Finally, to address RQ7, where we explore the existence of differences among our control groups (random and focused control users), we observed that the focused control group had three times more organizations’ accounts than the random control group. We also noticed that the main differences among these groups were found in linguistic attributes, especially for focused control users that were characterized by the use of a reduced number of swearing terms and more anorexia-related vocabulary terms. These findings complement our prior assumptions that focused control users were mostly organizations, specialists, and clinicians, corresponding to a prorecovery community [6,17,18].

Given our findings, another relevant aspect to discuss is the indirect and unintended role of social platforms in the promotion of harmful content among users with and without EDs. A previous study [68] reported significant decreases in caloric intake among people exposed to pro-ED websites between preexposure and postexposure. As recommender systems are designed, users with AN are likely to be recommended to follow users similar to them (other AN users), and we believe that this indirectly contributes to the reinforcement of unhealthy habits. Tools that are aware of these risks must thus be developed.

Limitations

The analyses performed in this study present certain limitations that are mainly given by the structure of the social platform analyzed, which does not provide explicit information regarding elements relevant to our analysis, such as the location, age, gender, or medical records of users. This is the main reason that has led us to infer information based on the analysis of the users’ posts; therefore, the accuracy of our results is limited to the performance of the tools we have applied. This applies to the demographical features inferred (age groups and gender); the analysis of elements that are related to the signs and symptoms of anorexia (terms related to risk factors and AN-related vocabulary); image analysis tools; and the inference of aspects that involve the location of the user, such as the weekend tweet count ratio and the sleep period tweeting ratio. This last feature is calculated in a way that overcomes the issue of not knowing the difference in the posting time according to the user’s time zone. This aspect is also an issue regarding the tweeting frequency in different periods of the year, as the seasons change according to the location of users. In this sense, a Spanish variant classifier could be useful to distinguish users from different locations; however, this would still be insufficient for the cases of migrants.

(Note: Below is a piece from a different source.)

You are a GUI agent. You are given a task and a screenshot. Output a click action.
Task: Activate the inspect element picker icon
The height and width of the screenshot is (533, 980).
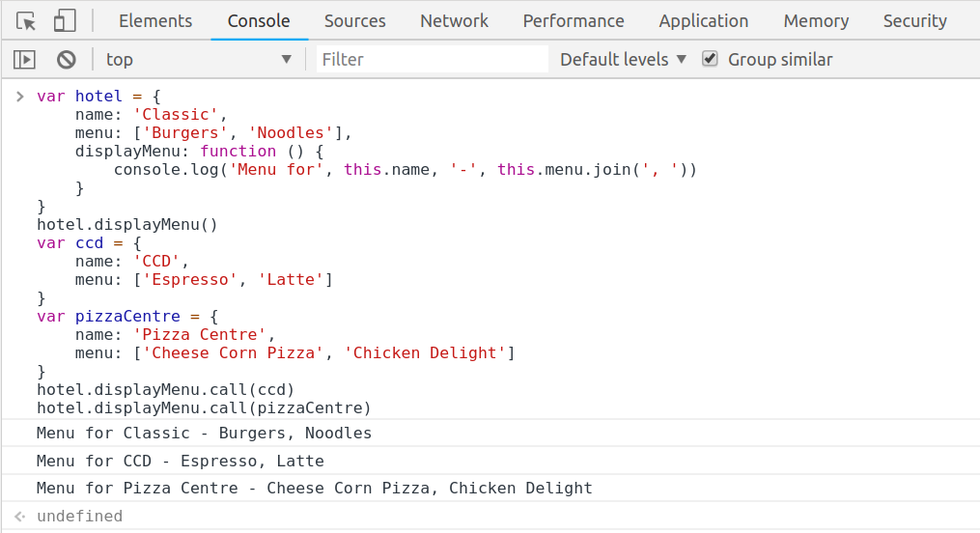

We did not measure the biases introduced by the platform in our data set; however, our samples seemed to be representative of the reality in terms of age and gender despite most Twitter users being male and middle-aged [69]. The AN group users were mostly female teenagers, consistent with the age group with the highest incidence rate (15- to 19-year-old females) for AN [54]. We also considered the limitations owing to the accuracy of the translation of terms to English for the annotation and use of Empath as a topic detection tool.

We also considered the limitations that pose the characteristics of users who have a preference for Twitter as a platform and who choose to make their tweets publicly available, which might differ from those that keep their profiles private. It is important to recall that our study is limited to users who make use of Twitter; therefore, the analysis of the behavior of users from other social platforms and even of people with AN that do not have accounts on any social platforms is out of our reach.

Reproducibility and Ethical Concerns

This work was approved by the ethical review board of Pompeu Fabra University. To avoid processing and storing personal or sensitive data, a proper process of data transformation and anonymization was followed. We only stored the extracted transformed features. Our approach corresponded to an observational study, with findings that implied that the detection of AN on social media is viable; however, the further development and deployment of detection tools are required. Thus, it is necessary to perform a prior and proper risk-benefit assessment accompanied by the analysis of the legal frameworks that regulate such activities. It is also important to address the potential misusage capabilities of such tools [16,70].

Regarding the reproducibility of this work, Twitter’s policies on the distribution of the data collected through its API should be respected. No information that could lead to the identification of the users included in our study will be shared, as we did not store any personal information [71]. However, the values of the features calculated are available upon reasonable request and after a proper evaluation of the use purpose.

Future Work

We believe that our findings are relevant to the development of predictive models that can assist specialists in the detection of users with AN and that can display indicators for risk factors as well as signs and symptoms that characterize AN. A proper risk assessment process should be performed before the deployment of such models.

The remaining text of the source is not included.